- Activity: Line by line, repeat the material below exactly and skip the images.

----

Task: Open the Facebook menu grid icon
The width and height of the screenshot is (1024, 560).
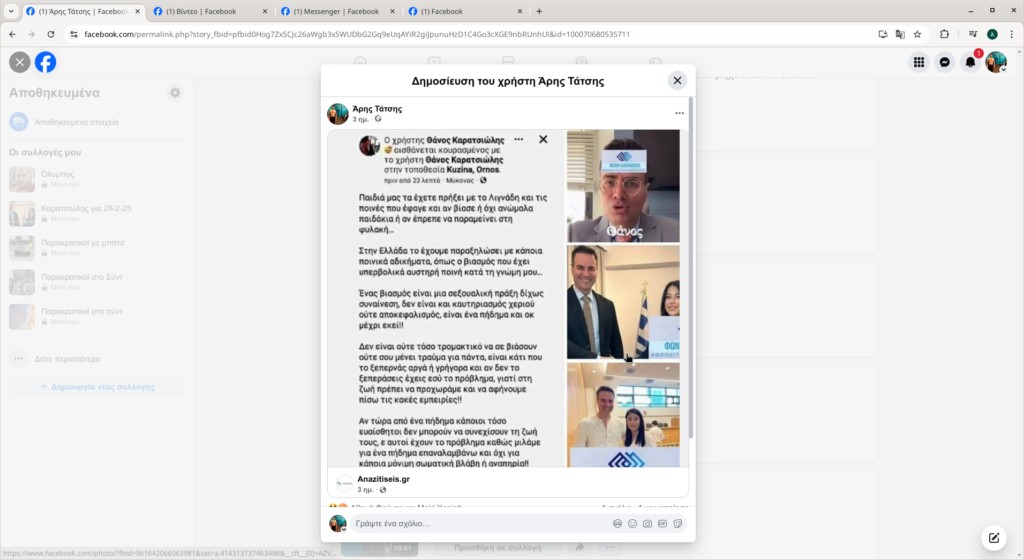Action: (x=919, y=62)
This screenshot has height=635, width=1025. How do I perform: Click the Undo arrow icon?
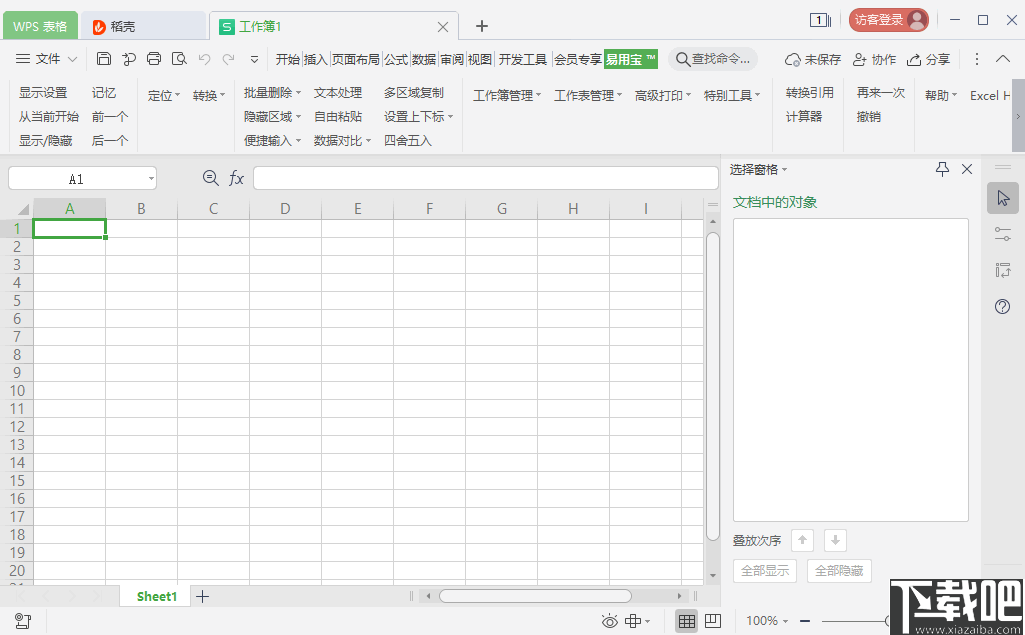coord(204,58)
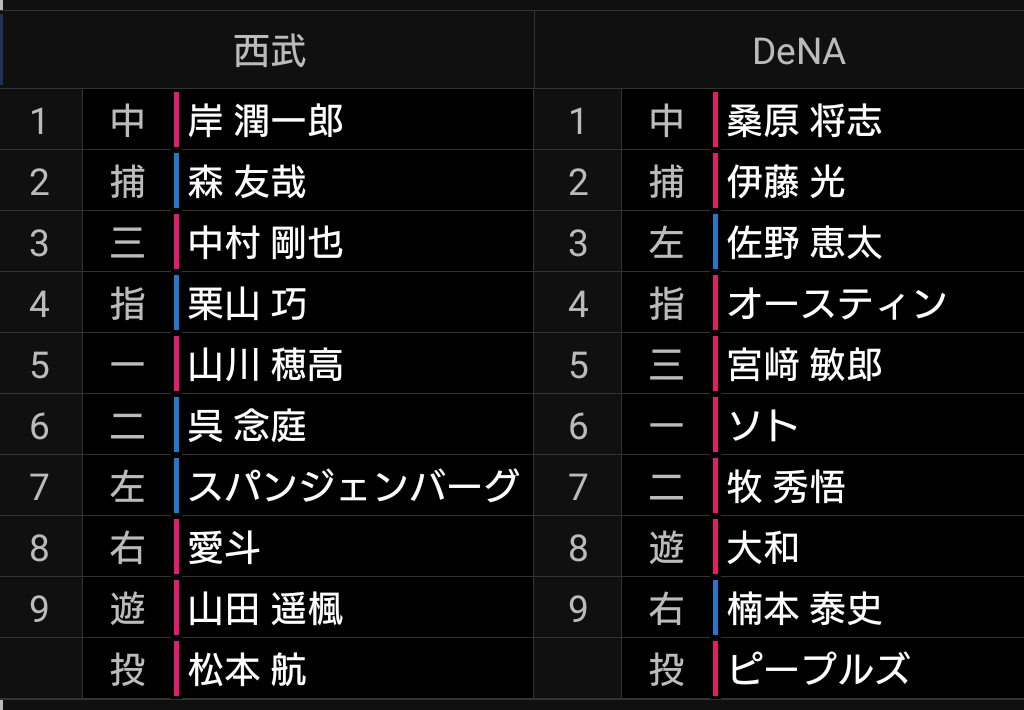The image size is (1024, 710).
Task: Select 愛斗 from Seibu lineup
Action: (225, 548)
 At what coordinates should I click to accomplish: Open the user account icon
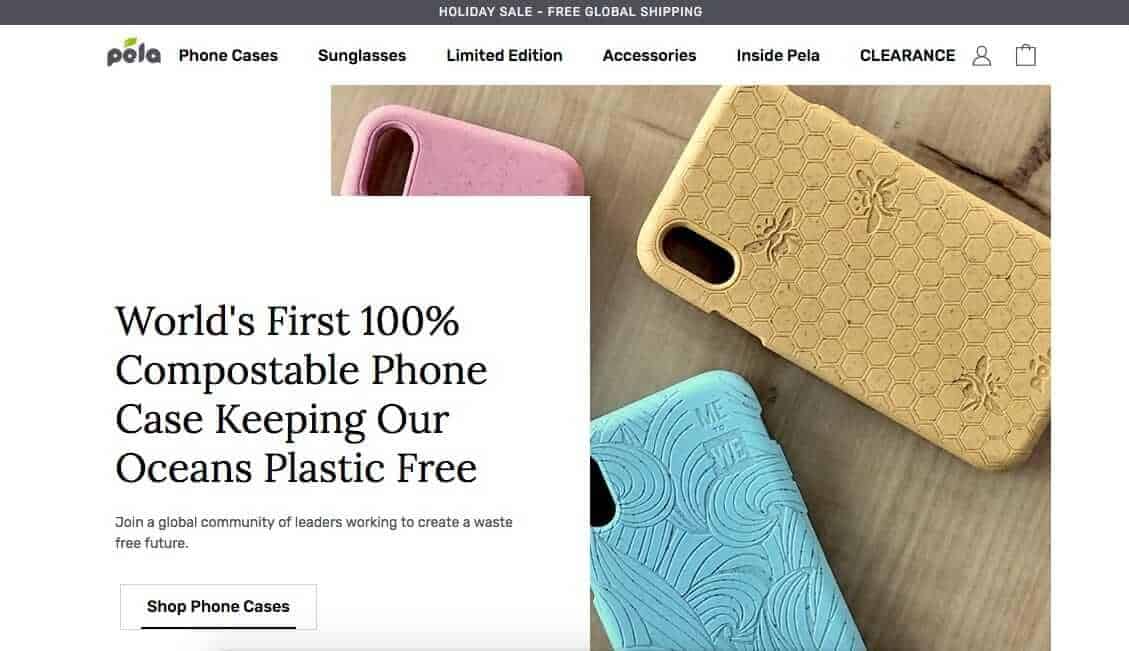coord(981,55)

----

- Solved problem:
Task: Open the Facebook menu grid icon
The width and height of the screenshot is (1024, 560).
Action: (x=919, y=62)
This screenshot has height=635, width=1025. How do I perform: Click the Undo arrow icon?
coord(204,58)
The image size is (1024, 710).
Task: Select 愛斗 from Seibu lineup
Action: (225, 548)
 At what coordinates should I click to accomplish: Open the user account icon
coord(981,55)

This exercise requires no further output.